What is required - Find the line with "オーブンで焼いた「揚げ」ピクルス (166, 1933)" in the records below. Copy it and every line after it, up to and including the line with "Image resolution: width=222, height=2576.".

Stored records -
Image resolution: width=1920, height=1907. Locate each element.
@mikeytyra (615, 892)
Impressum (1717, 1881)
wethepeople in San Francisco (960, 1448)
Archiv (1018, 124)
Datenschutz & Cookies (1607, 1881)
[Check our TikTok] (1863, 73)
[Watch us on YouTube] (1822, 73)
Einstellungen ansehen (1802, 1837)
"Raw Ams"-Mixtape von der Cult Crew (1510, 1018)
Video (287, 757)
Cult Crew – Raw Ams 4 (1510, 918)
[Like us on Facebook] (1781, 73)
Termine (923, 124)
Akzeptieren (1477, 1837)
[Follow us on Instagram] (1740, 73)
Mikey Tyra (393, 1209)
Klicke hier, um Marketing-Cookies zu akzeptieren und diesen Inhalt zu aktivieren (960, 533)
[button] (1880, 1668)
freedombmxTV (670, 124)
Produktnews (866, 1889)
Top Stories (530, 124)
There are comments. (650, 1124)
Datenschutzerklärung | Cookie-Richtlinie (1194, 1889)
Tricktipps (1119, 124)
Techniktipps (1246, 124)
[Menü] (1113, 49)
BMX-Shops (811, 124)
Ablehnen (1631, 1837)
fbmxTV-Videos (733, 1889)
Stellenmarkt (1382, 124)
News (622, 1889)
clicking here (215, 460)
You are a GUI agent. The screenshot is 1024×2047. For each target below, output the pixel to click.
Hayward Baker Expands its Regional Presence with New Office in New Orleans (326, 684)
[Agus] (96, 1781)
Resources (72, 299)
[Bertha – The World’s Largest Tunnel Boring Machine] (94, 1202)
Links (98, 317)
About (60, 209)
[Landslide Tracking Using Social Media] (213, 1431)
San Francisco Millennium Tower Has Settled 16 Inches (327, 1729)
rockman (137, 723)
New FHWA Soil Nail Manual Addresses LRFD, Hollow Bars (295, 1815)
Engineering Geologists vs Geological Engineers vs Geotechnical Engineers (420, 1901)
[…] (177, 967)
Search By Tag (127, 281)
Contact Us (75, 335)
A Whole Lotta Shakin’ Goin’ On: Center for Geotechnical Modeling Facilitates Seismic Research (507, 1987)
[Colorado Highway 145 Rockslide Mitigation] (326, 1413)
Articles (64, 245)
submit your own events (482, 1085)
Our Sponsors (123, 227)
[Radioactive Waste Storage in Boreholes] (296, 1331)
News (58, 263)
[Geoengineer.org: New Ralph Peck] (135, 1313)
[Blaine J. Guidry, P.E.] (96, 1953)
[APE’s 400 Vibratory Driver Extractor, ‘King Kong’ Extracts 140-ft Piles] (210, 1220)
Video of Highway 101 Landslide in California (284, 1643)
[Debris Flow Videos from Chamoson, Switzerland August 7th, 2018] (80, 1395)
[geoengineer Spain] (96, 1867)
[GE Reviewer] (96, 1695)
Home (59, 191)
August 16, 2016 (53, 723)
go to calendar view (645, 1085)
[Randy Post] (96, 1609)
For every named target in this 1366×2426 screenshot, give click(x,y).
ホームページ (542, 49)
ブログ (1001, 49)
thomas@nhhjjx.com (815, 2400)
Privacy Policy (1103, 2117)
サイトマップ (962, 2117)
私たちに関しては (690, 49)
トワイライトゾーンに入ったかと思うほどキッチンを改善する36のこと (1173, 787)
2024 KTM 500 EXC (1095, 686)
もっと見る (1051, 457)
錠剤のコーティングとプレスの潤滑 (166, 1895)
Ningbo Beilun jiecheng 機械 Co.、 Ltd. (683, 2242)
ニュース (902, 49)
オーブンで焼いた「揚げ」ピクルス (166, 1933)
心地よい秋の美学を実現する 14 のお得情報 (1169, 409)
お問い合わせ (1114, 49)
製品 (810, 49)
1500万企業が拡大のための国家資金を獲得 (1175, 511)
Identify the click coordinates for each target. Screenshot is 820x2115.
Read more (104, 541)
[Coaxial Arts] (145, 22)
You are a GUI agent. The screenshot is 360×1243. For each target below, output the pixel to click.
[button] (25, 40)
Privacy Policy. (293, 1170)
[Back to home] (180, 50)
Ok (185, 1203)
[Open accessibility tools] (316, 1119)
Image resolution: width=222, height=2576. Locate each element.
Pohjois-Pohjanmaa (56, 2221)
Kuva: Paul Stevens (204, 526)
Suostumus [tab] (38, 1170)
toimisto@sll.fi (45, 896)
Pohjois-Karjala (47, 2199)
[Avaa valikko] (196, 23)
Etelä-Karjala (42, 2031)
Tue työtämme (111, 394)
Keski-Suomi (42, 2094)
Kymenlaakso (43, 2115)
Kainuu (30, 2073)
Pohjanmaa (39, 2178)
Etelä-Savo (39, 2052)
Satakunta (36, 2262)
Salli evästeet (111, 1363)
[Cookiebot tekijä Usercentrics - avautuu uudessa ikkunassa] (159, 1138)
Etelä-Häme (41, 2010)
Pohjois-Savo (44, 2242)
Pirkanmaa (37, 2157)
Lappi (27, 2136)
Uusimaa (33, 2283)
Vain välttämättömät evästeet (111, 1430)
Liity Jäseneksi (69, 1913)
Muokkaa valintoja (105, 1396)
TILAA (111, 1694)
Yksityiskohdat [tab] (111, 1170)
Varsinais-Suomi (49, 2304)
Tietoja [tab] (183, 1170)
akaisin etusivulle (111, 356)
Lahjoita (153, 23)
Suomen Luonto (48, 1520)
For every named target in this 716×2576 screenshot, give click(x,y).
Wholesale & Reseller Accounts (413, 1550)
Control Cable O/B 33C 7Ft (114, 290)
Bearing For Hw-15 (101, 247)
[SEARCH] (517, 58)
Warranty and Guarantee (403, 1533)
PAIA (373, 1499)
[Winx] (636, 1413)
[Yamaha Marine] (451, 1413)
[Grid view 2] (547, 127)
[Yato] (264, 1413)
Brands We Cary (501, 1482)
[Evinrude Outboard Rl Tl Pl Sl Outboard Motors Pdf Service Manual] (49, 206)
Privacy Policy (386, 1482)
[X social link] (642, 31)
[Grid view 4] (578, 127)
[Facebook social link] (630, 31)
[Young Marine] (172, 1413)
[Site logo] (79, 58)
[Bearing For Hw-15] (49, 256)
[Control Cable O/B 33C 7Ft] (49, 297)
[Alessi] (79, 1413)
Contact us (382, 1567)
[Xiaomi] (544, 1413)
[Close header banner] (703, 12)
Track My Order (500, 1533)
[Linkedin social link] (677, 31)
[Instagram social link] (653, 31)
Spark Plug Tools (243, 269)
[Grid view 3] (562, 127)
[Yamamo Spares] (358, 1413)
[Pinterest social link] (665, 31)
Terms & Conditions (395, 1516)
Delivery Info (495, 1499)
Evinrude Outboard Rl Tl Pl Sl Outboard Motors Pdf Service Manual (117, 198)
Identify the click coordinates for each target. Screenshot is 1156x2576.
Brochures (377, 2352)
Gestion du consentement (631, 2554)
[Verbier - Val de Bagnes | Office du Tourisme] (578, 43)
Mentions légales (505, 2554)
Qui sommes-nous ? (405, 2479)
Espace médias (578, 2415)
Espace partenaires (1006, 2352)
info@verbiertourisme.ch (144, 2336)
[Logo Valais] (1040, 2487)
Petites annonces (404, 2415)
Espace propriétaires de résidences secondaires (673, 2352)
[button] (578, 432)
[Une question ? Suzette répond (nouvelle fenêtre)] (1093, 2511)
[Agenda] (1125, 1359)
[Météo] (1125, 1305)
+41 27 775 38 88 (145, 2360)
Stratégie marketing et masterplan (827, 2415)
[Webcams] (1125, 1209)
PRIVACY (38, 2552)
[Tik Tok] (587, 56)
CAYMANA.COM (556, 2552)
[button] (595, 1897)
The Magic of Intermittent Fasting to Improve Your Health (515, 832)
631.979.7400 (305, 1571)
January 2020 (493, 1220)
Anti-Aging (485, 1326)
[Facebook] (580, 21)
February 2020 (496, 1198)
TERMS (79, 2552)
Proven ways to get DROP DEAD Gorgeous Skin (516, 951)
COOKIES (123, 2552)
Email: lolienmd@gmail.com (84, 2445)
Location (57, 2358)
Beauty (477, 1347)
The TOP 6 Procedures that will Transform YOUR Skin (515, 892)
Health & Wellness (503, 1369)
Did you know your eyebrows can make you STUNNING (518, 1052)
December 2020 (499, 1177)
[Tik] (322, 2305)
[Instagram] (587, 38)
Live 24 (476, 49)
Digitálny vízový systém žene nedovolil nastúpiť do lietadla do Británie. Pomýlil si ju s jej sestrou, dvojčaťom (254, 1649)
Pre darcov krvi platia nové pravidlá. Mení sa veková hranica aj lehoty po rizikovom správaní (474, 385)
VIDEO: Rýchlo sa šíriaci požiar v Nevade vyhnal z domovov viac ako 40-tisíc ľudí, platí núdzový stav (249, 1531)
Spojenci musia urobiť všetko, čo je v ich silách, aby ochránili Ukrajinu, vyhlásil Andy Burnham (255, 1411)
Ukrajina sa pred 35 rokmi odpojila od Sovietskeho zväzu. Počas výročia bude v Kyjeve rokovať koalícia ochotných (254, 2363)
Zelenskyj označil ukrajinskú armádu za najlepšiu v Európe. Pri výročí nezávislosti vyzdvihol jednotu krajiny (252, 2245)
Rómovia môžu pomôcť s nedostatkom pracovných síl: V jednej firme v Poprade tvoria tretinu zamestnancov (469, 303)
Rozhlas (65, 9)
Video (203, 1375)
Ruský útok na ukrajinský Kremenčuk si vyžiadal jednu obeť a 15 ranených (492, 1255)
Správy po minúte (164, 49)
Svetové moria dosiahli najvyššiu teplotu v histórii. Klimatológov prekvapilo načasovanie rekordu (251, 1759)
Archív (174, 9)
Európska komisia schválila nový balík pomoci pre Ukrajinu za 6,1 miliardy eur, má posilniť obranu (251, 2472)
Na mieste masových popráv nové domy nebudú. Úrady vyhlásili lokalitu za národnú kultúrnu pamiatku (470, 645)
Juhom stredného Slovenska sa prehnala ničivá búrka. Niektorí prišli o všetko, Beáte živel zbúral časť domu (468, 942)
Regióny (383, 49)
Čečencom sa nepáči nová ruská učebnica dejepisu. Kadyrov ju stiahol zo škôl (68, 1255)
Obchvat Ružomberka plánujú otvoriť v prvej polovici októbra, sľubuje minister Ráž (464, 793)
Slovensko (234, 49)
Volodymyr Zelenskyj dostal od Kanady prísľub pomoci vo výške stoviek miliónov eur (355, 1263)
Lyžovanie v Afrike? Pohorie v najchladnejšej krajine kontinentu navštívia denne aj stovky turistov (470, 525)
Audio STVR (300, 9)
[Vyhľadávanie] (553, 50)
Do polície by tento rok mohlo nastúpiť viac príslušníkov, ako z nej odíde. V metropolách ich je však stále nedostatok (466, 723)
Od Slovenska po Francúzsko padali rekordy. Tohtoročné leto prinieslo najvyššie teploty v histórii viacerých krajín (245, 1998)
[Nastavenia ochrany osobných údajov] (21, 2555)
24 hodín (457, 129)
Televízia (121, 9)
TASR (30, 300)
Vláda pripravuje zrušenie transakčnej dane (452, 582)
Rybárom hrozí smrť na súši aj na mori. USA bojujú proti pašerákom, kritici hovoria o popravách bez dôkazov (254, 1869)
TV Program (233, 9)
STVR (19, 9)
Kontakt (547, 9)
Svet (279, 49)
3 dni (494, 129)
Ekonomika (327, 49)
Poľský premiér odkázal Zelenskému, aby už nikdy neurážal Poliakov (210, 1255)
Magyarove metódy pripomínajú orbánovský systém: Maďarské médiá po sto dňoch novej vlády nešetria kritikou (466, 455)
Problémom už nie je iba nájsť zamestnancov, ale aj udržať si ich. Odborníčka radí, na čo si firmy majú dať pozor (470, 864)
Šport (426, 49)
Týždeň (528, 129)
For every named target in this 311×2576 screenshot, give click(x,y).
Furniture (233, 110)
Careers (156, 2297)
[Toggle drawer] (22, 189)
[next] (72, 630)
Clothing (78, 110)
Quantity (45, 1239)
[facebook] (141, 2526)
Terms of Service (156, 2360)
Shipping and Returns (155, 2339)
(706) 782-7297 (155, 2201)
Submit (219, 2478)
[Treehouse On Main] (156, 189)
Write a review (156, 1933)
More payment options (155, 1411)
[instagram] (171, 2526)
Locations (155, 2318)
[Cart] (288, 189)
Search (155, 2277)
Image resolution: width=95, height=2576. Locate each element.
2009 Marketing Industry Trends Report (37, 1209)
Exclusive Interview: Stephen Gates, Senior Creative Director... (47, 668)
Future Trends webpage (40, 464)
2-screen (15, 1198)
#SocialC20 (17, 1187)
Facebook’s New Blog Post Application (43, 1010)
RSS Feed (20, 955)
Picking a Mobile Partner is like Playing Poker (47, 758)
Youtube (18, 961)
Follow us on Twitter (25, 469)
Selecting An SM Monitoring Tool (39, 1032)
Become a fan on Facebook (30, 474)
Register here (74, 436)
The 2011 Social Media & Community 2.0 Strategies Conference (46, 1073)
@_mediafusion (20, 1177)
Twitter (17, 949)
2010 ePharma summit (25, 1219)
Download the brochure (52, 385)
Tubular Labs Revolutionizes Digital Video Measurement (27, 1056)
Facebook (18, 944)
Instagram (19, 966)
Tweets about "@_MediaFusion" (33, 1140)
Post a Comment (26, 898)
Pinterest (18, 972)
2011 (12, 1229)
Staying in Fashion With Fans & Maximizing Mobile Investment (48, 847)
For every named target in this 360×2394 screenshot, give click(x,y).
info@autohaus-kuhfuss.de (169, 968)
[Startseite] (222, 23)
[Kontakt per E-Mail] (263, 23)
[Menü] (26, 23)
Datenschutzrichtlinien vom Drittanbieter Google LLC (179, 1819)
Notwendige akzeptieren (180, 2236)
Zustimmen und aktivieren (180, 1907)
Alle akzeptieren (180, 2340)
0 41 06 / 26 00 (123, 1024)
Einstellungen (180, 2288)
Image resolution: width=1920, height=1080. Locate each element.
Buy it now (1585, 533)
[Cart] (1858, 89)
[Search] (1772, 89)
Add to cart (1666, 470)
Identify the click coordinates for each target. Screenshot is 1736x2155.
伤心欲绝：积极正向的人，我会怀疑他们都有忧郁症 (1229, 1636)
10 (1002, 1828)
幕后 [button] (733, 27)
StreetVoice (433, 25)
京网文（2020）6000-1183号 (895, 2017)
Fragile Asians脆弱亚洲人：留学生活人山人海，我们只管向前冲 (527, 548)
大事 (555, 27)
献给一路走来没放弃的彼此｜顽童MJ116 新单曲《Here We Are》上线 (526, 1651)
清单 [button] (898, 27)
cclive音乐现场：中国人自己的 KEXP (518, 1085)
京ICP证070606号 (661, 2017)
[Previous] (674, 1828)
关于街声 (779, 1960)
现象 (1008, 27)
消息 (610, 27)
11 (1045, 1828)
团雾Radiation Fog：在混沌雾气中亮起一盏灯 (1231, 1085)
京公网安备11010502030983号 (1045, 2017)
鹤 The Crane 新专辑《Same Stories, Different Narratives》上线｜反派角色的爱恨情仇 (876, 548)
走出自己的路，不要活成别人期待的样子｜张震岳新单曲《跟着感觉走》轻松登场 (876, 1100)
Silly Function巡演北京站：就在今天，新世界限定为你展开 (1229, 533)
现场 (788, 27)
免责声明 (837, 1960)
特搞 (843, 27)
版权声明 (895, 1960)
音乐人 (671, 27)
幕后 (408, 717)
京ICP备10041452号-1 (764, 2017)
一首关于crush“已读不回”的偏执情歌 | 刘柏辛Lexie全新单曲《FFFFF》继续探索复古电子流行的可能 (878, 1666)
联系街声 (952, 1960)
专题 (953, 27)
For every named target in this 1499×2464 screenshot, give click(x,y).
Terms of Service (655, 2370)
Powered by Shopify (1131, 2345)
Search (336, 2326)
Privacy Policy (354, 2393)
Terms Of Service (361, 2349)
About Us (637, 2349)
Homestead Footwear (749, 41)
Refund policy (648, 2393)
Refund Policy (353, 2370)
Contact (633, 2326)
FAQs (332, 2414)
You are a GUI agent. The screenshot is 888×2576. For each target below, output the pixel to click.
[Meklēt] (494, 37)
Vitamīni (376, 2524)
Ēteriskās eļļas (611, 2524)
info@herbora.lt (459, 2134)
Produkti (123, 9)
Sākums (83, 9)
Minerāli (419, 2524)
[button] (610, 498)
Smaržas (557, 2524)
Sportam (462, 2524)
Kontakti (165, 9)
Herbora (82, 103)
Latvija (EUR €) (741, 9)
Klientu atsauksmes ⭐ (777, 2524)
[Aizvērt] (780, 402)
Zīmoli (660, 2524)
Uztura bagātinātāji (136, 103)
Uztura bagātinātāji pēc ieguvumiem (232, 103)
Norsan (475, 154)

Response to this exercise -
オーブンで焼いた「揚げ」ピクルス (166, 1933)
心地よい秋の美学を実現する 14 のお得情報 (1169, 409)
お問い合わせ (1114, 49)
製品 (810, 49)
1500万企業が拡大のための国家資金を獲得 (1175, 511)
Identify the click coordinates for each target. Screenshot is 820x2115.
Read more (104, 541)
[Coaxial Arts] (145, 22)
You are a GUI agent. The screenshot is 360×1243. For each target below, output the pixel to click.
[button] (25, 40)
Privacy Policy. (293, 1170)
[Back to home] (180, 50)
Ok (185, 1203)
[Open accessibility tools] (316, 1119)
Image resolution: width=222, height=2576. Locate each element.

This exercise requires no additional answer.